Europe’s far-right challenge
When the French magazine Minute last week ran a front page depicting Guyanan-born justice minister Christiane Taubira with the caption “Clever as a monkey, Taubira gets the banana back,” it sank to new depths of racism. Implausible claims that this was “satire” failed to stem a genuine wave of revulsion and condemnation that swept across the country. Prosecutions for incitement to racial hatred will follow, and even the far-right Front National (FN), which expelled a councillor recently for expressing similar views, felt the need to attack Minute, until recently a strong backer of the party.
But that Minute even dared carry the front page is a measure of a growing confidence that France, and much of the EU, is an increasingly comfortable and tolerant place for far-right and even racist views. Parties promoting xenophobia are in many cases, like the FN, notching up poll support in excess of 20 per cent and threatening serious gains in the 2014 European Parliament (EP) elections. They are also, worryingly, beginning to change the political discourse throughout Europe, particularly on immigration.
The poisonous xenophobic continuum runs from openly Nazi and violent Golden Dawn in Greece – 17 per cent in last year’s elections – and Hungary’s anti-semitic, anti-Roma thugs in Jobbik (similar support), through anti-immigrant or anti-Islamic parties like the Freedom Parties in Austria and the Netherlands, Italy’s Liga Nord or Beppe Grillo’s Five Star Movement (25 per cent in the general election), the Danish People’s Party (DPP - 17 per cent), the Swedish Democrats (SD), France’s FN, Britain’s UKIP (polling 22 per cent), Belgium’s Vlaams Belang (VB), and Poland’s ex-governing Law and Justice.

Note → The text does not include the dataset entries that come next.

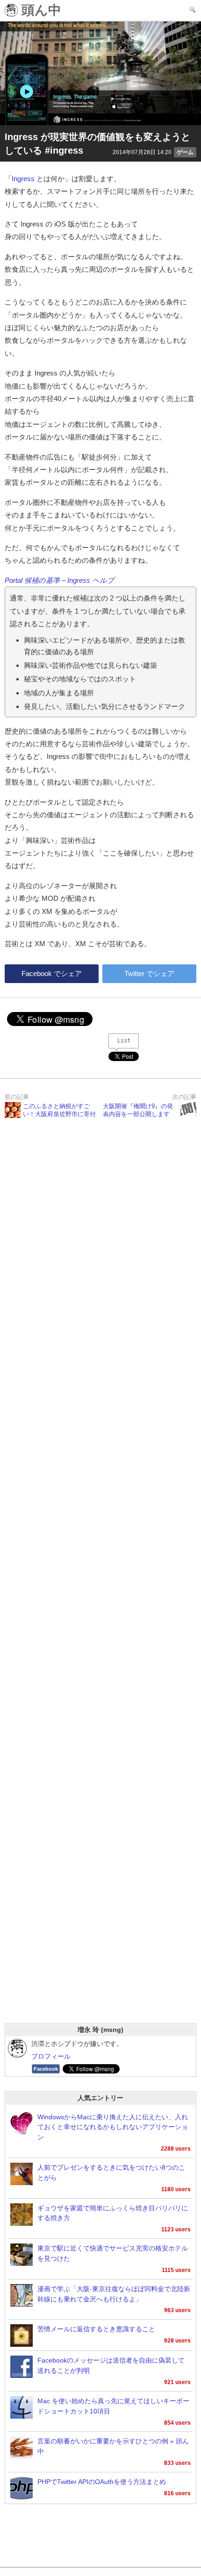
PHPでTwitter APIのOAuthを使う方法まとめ (101, 2481)
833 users (177, 2463)
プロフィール (51, 2056)
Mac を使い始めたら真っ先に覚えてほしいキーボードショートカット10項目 (113, 2406)
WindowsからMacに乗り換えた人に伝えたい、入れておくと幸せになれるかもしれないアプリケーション (112, 2127)
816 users (177, 2493)
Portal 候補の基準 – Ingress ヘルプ (60, 580)
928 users (177, 2340)
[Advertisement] (100, 1582)
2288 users (176, 2148)
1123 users (176, 2229)
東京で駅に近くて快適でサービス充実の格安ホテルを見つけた (112, 2253)
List (123, 1040)
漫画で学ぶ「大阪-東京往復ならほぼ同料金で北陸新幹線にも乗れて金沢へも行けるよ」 (113, 2294)
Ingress (23, 179)
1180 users (176, 2189)
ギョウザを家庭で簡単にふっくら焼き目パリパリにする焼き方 (112, 2213)
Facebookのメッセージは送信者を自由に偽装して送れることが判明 (111, 2365)
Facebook (46, 2069)
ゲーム (185, 152)
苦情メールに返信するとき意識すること (96, 2329)
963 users (177, 2310)
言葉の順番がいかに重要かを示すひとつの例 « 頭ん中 (113, 2446)
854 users (177, 2423)
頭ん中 (39, 10)
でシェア (52, 973)
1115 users (176, 2270)
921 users (177, 2382)
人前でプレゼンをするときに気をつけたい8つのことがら (111, 2172)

Most share a Tea Party-like anti-politics populism, denouncing what they call the political elite in all the mainstream parties, a quasi-revolutionary rhetoric, jingoism, and a strong Euroscepticism. Now Marine Le Pen’s FN, already linked to the Austrian, Belgian, and Swedish parties, has signed an alliance with Geert Wilders’ Freedom Party in the Netherlands to make common cause in the European elections. She describes it as “a movement of patriots against a powerful system which has turned our people into slaves.”

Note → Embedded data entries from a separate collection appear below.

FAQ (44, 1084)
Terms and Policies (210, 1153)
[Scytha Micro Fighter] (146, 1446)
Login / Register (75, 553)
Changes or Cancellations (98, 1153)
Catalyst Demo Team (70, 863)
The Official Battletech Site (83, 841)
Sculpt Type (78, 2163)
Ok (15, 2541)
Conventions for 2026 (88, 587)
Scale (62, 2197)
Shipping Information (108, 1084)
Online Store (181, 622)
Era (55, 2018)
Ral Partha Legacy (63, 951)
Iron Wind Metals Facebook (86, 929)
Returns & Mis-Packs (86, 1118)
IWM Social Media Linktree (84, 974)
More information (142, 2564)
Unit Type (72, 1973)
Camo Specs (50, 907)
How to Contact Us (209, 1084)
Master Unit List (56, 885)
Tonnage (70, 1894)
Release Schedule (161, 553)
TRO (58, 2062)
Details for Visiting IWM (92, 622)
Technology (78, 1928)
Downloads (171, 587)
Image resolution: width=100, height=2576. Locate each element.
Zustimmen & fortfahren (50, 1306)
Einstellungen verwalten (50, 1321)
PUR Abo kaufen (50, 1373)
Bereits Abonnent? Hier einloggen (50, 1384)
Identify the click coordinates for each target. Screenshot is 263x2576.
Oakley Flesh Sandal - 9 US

Others may yet join them, although UKIP, the Finns Party and the DPP, all part of the EP far-right Europe of Freedom and Democracy Group, have made clear they find the FN’s anti-semitism a tad too toxic for their taste. But, whether united in a formal alliance or not, the real prospect is for a parliament containing its most powerful group yet of Eurosceptic, xenophobic MEPs determined to bring the whole European project down. That is a danger that Europe’s mainstream democratic parties must take seriously and prepare to confront head on.